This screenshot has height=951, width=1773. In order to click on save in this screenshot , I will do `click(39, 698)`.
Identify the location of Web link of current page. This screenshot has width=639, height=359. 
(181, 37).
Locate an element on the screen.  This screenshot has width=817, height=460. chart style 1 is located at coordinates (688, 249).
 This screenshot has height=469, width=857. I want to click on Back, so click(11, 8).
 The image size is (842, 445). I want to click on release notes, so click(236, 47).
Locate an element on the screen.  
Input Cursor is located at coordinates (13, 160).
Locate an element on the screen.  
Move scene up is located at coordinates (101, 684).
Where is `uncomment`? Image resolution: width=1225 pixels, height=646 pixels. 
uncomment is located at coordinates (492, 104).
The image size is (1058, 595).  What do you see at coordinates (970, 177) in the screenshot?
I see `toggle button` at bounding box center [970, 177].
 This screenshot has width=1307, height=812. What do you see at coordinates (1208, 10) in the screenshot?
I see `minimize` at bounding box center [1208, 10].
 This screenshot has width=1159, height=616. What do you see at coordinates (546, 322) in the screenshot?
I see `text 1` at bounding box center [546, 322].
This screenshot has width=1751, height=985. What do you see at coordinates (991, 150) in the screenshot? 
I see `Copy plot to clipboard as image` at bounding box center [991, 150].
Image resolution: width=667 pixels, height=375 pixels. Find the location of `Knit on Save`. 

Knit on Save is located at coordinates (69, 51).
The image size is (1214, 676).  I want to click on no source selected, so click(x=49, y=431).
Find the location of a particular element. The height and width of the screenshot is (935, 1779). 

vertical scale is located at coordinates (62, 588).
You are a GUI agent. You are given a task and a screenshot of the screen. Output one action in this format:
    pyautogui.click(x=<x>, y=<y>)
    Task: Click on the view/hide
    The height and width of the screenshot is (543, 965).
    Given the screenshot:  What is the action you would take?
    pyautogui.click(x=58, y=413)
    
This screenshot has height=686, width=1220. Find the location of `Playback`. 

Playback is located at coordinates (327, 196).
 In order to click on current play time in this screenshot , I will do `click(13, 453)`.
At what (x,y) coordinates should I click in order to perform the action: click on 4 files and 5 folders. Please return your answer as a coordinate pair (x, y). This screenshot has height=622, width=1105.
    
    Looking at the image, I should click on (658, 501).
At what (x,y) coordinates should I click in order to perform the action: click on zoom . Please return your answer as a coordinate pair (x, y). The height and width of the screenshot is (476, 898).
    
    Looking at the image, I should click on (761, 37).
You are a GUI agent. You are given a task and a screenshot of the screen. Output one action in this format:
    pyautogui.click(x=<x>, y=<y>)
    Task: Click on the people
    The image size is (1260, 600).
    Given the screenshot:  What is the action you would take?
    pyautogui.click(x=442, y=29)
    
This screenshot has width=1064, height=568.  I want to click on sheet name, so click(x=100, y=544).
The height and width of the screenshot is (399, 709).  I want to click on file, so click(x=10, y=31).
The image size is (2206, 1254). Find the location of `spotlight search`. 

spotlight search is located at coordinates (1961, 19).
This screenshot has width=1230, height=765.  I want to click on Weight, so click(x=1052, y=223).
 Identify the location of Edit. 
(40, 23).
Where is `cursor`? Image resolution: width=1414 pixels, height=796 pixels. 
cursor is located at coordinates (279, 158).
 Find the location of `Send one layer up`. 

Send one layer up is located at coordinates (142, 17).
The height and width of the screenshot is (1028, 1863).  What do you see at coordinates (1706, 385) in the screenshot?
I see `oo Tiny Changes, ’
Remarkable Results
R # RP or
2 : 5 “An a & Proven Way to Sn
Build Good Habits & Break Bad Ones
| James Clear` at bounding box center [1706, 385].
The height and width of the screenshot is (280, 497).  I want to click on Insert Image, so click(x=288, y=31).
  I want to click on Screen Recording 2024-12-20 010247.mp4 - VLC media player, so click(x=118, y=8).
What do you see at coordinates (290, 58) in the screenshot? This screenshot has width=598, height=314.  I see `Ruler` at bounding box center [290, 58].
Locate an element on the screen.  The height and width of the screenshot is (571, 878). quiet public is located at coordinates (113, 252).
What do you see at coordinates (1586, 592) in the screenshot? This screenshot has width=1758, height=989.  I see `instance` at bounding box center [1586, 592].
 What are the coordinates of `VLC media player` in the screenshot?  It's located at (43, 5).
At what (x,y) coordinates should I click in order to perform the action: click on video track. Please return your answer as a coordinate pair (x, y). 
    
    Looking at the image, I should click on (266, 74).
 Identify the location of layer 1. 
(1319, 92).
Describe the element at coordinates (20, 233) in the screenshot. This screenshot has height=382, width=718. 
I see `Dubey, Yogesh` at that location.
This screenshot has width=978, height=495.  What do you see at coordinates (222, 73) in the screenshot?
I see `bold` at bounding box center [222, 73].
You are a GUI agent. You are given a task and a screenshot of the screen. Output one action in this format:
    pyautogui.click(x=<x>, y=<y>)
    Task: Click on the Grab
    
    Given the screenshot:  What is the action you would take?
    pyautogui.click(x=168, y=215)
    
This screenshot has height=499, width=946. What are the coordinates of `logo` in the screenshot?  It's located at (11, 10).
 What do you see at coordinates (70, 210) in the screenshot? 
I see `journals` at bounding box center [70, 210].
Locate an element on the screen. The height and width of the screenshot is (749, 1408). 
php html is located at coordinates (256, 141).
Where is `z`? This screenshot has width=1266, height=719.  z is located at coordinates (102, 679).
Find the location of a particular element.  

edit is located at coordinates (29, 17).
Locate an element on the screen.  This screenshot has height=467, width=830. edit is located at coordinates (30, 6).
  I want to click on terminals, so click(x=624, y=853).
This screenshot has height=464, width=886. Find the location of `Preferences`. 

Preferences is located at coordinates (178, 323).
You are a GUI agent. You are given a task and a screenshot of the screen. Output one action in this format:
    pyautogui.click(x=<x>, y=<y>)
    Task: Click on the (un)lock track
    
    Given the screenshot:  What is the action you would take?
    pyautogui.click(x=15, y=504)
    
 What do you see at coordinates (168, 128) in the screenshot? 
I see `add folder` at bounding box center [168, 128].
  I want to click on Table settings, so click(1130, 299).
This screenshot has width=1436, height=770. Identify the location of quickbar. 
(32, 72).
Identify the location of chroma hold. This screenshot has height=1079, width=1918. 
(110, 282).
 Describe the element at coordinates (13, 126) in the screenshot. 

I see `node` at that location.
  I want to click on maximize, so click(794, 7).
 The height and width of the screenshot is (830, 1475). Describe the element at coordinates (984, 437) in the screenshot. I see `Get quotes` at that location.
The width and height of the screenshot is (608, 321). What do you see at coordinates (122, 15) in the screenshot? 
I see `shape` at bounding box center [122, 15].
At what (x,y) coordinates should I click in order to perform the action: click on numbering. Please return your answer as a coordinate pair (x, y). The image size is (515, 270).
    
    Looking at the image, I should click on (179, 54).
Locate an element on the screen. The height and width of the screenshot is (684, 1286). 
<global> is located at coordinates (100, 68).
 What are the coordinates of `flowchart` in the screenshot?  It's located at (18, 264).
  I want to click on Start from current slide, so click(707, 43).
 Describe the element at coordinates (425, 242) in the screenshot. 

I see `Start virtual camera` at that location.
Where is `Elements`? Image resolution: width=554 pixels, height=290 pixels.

▶ _TASK_
Copy out, in full, every line of the records above that contains the word "Where". Case is significant.

▶ _TASK SOLUTION_
Where is `uncomment`? Image resolution: width=1225 pixels, height=646 pixels. 
Where is `cursor`? Image resolution: width=1414 pixels, height=796 pixels. 
Where is `z`? This screenshot has width=1266, height=719.  z is located at coordinates (102, 679).
Where is `Elements`? Image resolution: width=554 pixels, height=290 pixels.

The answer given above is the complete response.